Despite the events of this campaign cycle, politics is an arena in which some people still place great faith. Woe be unto you if you mess with their orthodoxy.
You’d think that recent events — Donald Trump’s ravaging of the Republican Party and the Democratic Party’s ravaging of Bernie Sanders — would have demonstrated that politics is not the safest repository of our hopes for humankind.
But some are hanging on for dear life. Thus their lack of perspective — most recently on Mr. Trump’s remarks on “Russia” perhaps being able to find Hillary Clinton’s missing emails.
Mr. Trump says many bizarre and outrageous things — that’s always been his style, and it garners him a lot of free media time — and his Russia-email-hacking remarks seem to fall squarely into this category.
The venerable but left-leaning New York Times took his comments at face value, claiming “Donald Trump Calls on Russia to Find Hillary Clinton’s Missing Emails.”
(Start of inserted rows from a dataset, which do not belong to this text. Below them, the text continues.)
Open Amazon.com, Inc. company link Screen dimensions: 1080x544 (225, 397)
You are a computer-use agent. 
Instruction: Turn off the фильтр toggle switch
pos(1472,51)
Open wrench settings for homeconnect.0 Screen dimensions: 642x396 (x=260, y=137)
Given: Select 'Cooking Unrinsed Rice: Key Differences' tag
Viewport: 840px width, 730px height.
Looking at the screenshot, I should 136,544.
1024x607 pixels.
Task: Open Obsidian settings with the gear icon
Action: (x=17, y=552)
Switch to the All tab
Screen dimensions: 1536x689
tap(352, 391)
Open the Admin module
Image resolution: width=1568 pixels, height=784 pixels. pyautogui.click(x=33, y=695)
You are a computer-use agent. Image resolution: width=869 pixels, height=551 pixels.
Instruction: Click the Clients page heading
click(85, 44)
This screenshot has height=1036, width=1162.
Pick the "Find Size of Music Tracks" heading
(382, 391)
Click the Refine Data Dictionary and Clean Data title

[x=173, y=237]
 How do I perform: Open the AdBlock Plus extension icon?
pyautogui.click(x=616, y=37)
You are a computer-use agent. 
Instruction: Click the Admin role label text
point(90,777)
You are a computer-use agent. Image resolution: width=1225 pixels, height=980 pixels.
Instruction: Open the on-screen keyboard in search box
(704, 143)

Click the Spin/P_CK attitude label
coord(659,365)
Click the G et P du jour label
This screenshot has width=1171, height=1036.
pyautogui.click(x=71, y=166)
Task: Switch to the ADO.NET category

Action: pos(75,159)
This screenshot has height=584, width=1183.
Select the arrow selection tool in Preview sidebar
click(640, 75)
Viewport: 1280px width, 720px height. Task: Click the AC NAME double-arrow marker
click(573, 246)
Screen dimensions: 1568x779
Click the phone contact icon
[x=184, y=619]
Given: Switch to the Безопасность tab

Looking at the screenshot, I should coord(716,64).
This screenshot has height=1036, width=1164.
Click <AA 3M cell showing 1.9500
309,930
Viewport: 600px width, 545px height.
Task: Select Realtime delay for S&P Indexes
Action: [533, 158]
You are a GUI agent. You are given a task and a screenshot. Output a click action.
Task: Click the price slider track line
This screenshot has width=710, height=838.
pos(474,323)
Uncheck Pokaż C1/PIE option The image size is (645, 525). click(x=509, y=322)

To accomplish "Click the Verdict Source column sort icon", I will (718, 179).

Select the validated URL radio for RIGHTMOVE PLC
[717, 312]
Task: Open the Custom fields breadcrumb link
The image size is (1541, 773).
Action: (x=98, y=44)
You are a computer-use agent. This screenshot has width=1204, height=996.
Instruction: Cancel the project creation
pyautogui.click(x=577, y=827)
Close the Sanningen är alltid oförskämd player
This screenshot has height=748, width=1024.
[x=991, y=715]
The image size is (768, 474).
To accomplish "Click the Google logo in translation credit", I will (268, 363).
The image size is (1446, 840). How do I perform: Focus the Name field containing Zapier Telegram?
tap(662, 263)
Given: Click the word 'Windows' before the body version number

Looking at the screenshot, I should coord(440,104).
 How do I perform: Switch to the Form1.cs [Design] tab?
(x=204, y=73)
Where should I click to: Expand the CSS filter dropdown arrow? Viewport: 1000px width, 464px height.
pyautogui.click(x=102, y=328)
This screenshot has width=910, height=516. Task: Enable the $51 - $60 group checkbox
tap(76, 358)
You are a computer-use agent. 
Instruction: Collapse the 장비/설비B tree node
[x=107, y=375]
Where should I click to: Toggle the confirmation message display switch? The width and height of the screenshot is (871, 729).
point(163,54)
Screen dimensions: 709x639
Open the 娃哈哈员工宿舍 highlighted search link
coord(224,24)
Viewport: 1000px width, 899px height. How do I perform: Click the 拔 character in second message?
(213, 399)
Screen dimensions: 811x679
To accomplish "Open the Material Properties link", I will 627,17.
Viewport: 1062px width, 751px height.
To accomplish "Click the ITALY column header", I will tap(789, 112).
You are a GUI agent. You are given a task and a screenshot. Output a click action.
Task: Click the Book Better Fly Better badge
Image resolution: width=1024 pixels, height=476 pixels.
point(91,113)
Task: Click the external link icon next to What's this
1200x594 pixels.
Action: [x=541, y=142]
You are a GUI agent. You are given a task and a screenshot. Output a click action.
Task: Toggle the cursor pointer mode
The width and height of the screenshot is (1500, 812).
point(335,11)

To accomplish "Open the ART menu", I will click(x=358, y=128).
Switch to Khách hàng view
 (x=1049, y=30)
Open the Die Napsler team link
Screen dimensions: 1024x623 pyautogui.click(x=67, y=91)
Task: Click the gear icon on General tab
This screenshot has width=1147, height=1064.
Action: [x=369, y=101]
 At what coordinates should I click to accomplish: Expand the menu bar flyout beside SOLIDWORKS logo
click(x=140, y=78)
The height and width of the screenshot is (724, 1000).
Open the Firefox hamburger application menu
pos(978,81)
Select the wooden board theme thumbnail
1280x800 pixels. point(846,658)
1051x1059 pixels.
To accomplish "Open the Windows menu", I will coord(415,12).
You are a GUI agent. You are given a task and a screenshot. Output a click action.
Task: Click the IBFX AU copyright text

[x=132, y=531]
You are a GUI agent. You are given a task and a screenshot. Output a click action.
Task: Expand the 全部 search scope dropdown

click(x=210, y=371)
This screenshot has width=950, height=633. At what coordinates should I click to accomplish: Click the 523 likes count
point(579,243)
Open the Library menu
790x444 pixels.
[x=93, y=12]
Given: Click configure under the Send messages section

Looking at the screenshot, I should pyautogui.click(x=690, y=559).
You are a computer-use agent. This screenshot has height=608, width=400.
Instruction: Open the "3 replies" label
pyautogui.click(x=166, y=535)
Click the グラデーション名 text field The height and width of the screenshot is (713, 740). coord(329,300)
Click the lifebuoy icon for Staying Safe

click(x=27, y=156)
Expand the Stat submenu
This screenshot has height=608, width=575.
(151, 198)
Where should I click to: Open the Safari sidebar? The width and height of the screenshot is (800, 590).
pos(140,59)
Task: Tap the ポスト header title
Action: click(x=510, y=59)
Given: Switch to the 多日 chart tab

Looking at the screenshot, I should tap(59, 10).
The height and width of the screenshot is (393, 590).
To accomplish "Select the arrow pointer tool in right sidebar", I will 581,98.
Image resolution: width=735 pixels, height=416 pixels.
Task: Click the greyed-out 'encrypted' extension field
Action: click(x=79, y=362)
The Guardian of London ran a more provocative headline — “Donald Trump to Russia: Hack and Publish Hillary Clinton’s ‘Missing’ Emails” — but used more careful, detailed language in the article: “In a freewheeling response,” Mr. Trump “appeared to incite,” etc. etc.
In the digital age, even the “respectable” press amps up headlines to draw maximum attention, but the article itself often fails to deliver.
And so it is with this story. Buried much farther down, The Guardian supplied this important context: Mr. Trump had observed that if Russia was behind the hack of Democratic National Committee emails, it would also have been able to penetrate Mrs. Clinton’s private email server.
“Russia, if you’re listening,” he said, “I hope you’re able to find the 30,000 emails that are missing. I think you will probably will be rewarded mightily by our press. Let’s see if that happens.”
The last two of those three sentences make it clear that Mr. Trump’s tongue was firmly in his cheek. He’s alluding to the well-established Democratic bias of the mainstream media, who have largely brushed off FBI Director James Comey’s scathing assessment of the former secretary of state.
Instead, the media went after Mr. Trump — to a degree that’s pretty surprising, even to those of us who are not Trump fans.
Beyond the “straight news” coverage, CNN analyst David Gregory’s comments have garnered particular attention in the non-Democratic world of talk radio:
“I’ve run out of words to express my shock and how completely beyond the pale Donald Trump is. … He is encouraging Russia — which by all accounts was behind the leak of our major — one of our major political parties — to do more … to try to hack into Hillary Clinton’s server to try to find missing emails. It’s as if this is a child playing with matches.”
At that moment, it was not “by all accounts” that Russia was behind the hack of Democratic National Committee emails, but it certainly was and is the Clinton campaign’s tactic — with a big help from the Obama White House — to divert attention from the embarrassing and divisive content of those emails with some good, old-fashioned Russia fearmongering. It also fits nicely with their Trump-as-dictator narrative.
Mr. Trump’s comments were a counter-tactic, reminding everyone of Secretary Clinton’s carelessness with national security.
Mr. Gregory was just one of many political analysts so outraged that they couldn’t analyze the politics here.
Or so comfortable with the Democratic playbook that they didn’t even try. Witness Mr. Gregory’s interesting slip of the tongue. He referred first to the Democrats as “our major [political party]” before correcting himself to say “one of our major political parties.” (The progressive “Media Matters” website, once mentored by Hillary Clinton herself, has scrubbed that slip from its transcription of the CNN discussion.)
I’ll agree with those aghast at Mr. Trump that the stakes are too high for much hyperbole and jest.
All the more reason we need level-headed observers to listen and think hard about what’s really going on.